• **Stored records**:
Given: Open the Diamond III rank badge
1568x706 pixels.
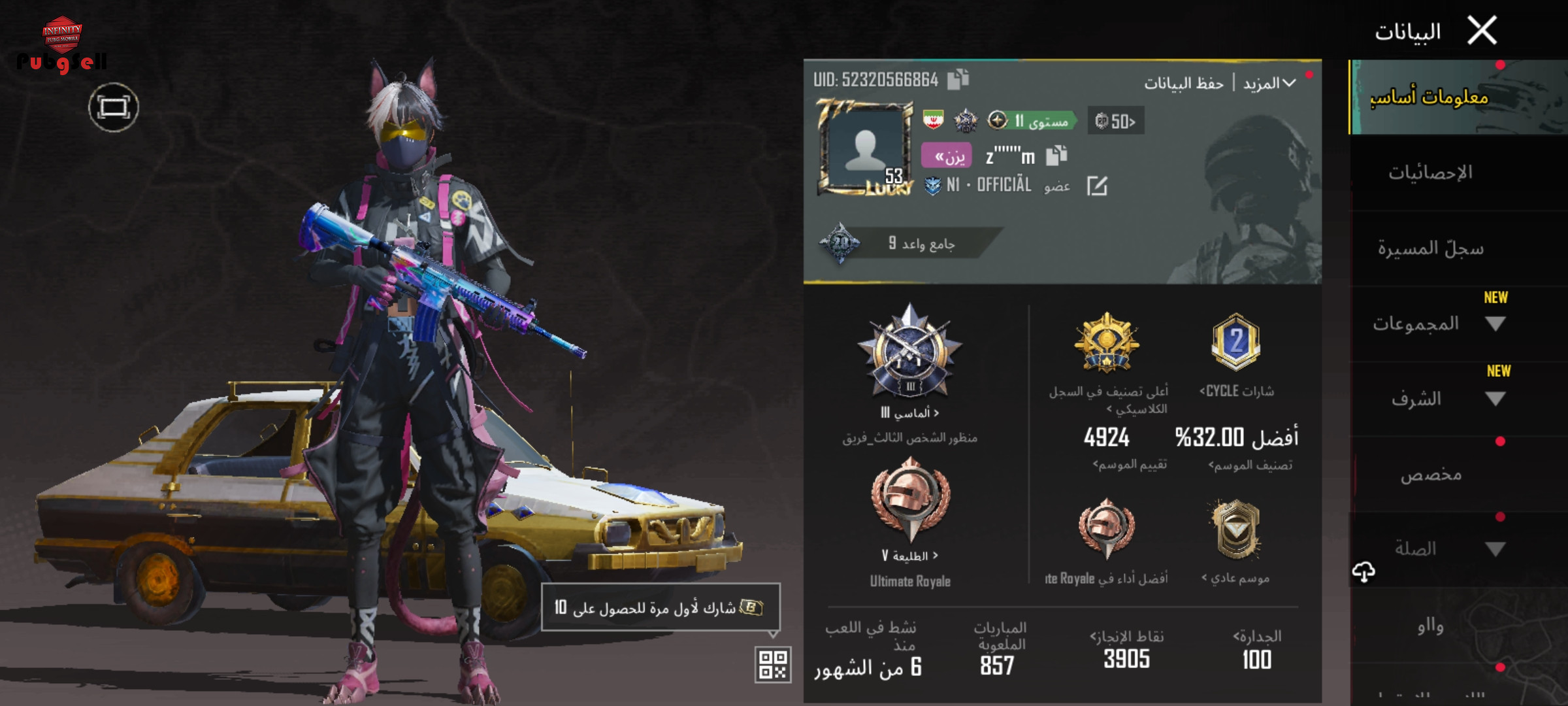Looking at the screenshot, I should (909, 356).
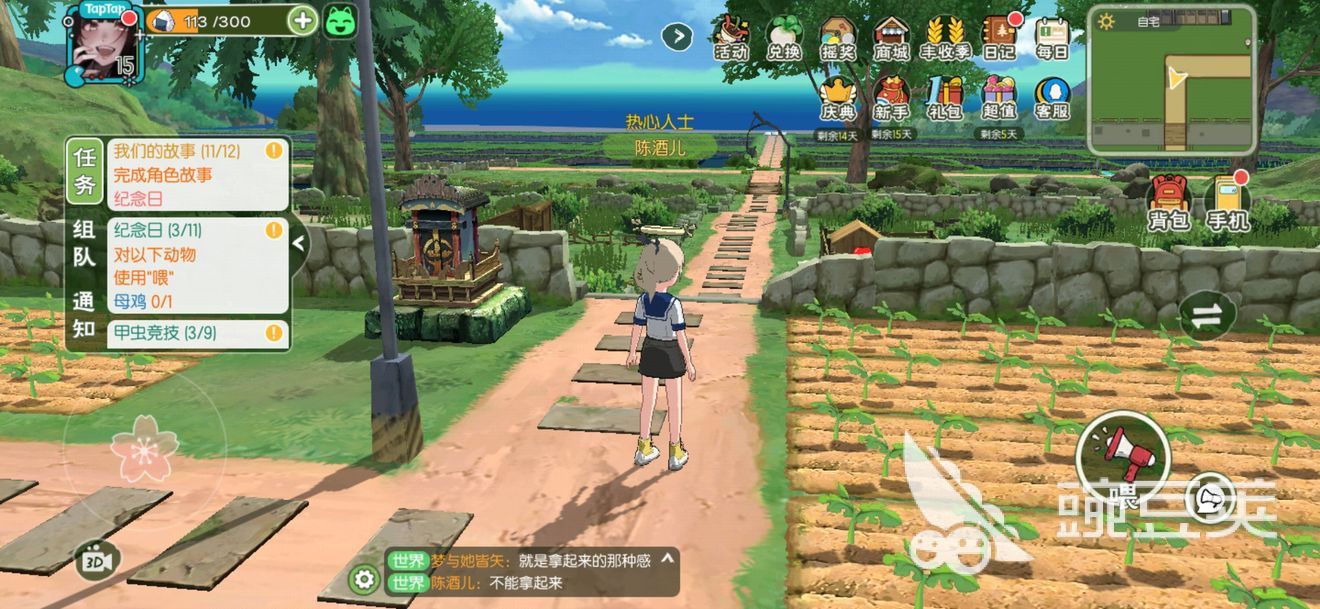Tap the plus button to add stamina

pyautogui.click(x=302, y=20)
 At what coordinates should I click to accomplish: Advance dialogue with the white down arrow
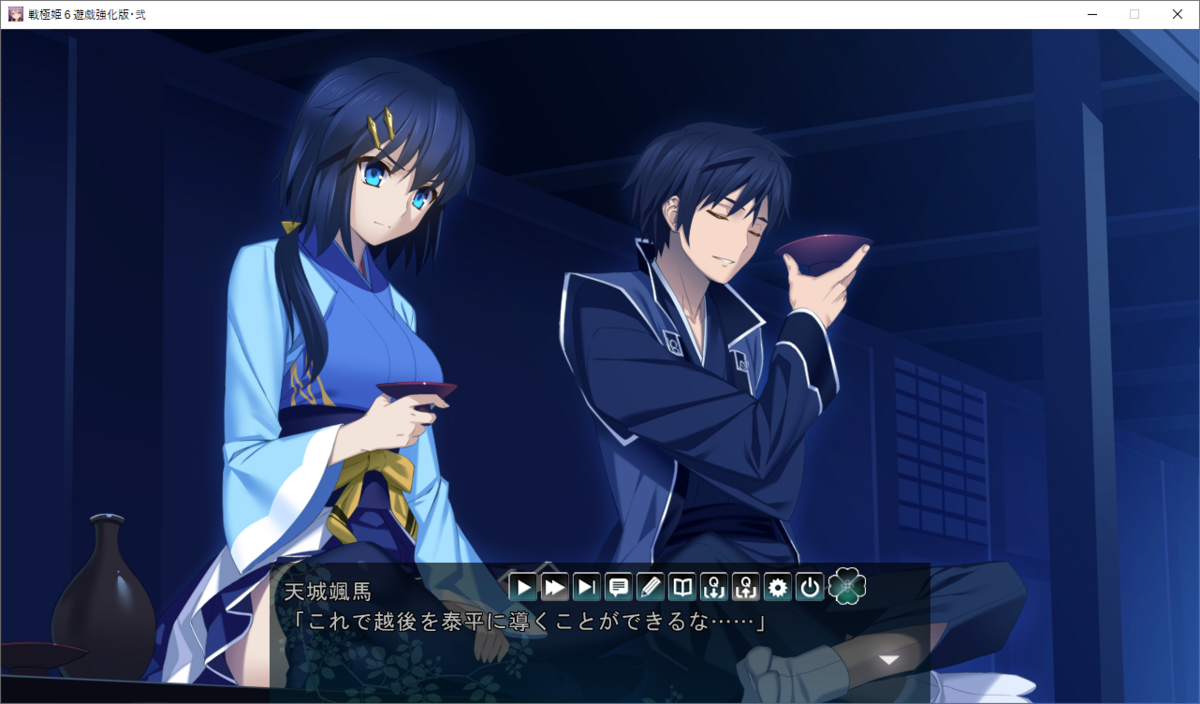888,660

• **Exercise aim**:
Convert all the items above into a JSON list of strings, one string per line, with blank lines left out. Leave the pictures out of the answer.

• **Result below**:
[
  "Given: Open the Diamond III rank badge",
  "1568x706 pixels.",
  "Looking at the screenshot, I should (909, 356).",
  "Tap the plus button to add stamina",
  "pyautogui.click(x=302, y=20)",
  " At what coordinates should I click to accomplish: Advance dialogue with the white down arrow",
  "888,660"
]